• _练习任务_
1. 在葡萄糖刺激PMC的研究节选中，RAGE的mRNA和蛋白表达被描述为“呈时间依赖性”。根据节选原文，这一结论依据的是什么结果？请用一到三句话作答。
2. 写出葡萄糖刺激PMC研究节选最后一句之后的下文。

• _文档节选_

((

1.7ELISA法检测细胞培养液中HMGB-1和TGF-β1蛋白表达 24孔板细胞经干预后，收集上清，离心后弃沉淀，采用ELISA试剂盒根据其说明进行蛋白质含量测定，最后在酶标仪450 nm处即刻测OD值并计算其浓度。

1.8统计学方法 采用SPSS17.0软件行单因素方差分析。

2结果

2.1葡萄糖刺激下PMC RAGE mRNA表达的变化 在葡萄糖刺激下PMC的RAGE mRNA和蛋白表达显著上调，呈剂量依赖性。与正常对照组比较，组间差异均有统计学意义(均P＜0.05)，见图1，表1。2.5%葡萄糖刺激PMC后0～48 h内随着作用时间的延长，RAGE mRNA和蛋白表达增加，呈时间依赖性，与0 h组比较，组间差异具有统计学意义(均P＜0.05)，见图 2，表 2。

))

来源列表:
((

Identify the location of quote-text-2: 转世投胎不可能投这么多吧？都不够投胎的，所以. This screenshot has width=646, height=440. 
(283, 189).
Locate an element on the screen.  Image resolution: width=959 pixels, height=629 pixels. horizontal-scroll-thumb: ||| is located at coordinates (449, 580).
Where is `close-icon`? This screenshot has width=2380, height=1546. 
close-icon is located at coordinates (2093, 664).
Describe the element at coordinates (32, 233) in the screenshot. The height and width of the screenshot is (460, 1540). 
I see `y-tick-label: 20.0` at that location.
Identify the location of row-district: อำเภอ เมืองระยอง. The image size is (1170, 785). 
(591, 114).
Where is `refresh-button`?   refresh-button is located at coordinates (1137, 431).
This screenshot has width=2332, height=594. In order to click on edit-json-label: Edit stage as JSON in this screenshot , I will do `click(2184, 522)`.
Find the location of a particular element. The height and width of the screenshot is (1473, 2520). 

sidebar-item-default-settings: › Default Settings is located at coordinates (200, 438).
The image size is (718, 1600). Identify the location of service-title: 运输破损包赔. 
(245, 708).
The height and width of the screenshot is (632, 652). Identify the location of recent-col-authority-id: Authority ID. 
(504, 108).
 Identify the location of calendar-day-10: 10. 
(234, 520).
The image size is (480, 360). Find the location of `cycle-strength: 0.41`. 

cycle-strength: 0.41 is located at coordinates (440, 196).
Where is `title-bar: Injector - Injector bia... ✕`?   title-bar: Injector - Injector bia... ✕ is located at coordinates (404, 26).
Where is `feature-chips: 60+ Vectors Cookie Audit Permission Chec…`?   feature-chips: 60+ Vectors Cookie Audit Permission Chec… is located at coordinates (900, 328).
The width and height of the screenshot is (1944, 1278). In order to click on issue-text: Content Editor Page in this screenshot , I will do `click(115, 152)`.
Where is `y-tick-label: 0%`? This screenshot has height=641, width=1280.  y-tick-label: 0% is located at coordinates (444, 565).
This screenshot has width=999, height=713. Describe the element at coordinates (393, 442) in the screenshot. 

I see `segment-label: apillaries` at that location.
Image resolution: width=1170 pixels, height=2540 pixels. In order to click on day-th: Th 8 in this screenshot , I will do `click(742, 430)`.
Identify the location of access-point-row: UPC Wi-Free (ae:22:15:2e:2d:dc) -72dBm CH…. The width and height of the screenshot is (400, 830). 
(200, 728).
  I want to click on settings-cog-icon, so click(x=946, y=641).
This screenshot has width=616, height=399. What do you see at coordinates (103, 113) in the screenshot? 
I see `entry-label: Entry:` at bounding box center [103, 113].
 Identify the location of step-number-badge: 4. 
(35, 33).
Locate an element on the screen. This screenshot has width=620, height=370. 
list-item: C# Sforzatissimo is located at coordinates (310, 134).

))

• _练习答案_
1. 用2.5%葡萄糖刺激PMC后，在0～48 h内，RAGE mRNA和蛋白表达随作用时间延长而增加。与0 h组比较，各组差异均有统计学意义（均P＜0.05），因此表述为呈时间依赖性。

2.
2.2高糖刺激下PMC HMGB-1表达的变化 结果显示2.5%葡萄糖刺激 PMC 0、24、36、48 h，HMGB-1 蛋白表达依次为3.66 ±0.598 9、24.48 ±2.480 4、34.10 ±2.180 4、42.34 ±2.588 6(μg/L)，其蛋白含量显著增加，呈时间依赖性，与0 h组比较，组间差异均具有统计学意义(均P＜0.05)。

2.3高糖刺激下PMC TGF－β1表达的变化 结果显示2.5%葡萄糖刺激 PMC 0、24、36、48 h，TGF － β1蛋白表达依次为97.12 ±5.072 7、492.10 ±16.435 5、528.72 ± 15.649 4、671.03±21.794 3(ng/L)，其蛋白表达显著上调，呈时间依赖性，与0 h组比较，组间差异均具有统计学意义(均P＜0.05)。

图1 不同浓度葡萄糖刺激PMC后RAGE mRNA、蛋白的表达

表1 不同浓度葡萄糖刺激PMC后RAGE mRNA和蛋白质表达(x ± s，n=5)

图2 2.5%葡萄糖LPS刺激PMC不同时间后RAGE mRNA及蛋白的表达

表2 2.5%葡萄糖刺激PMC不同时间后RAGE mRNA和蛋白质表达(x ± s，n=5)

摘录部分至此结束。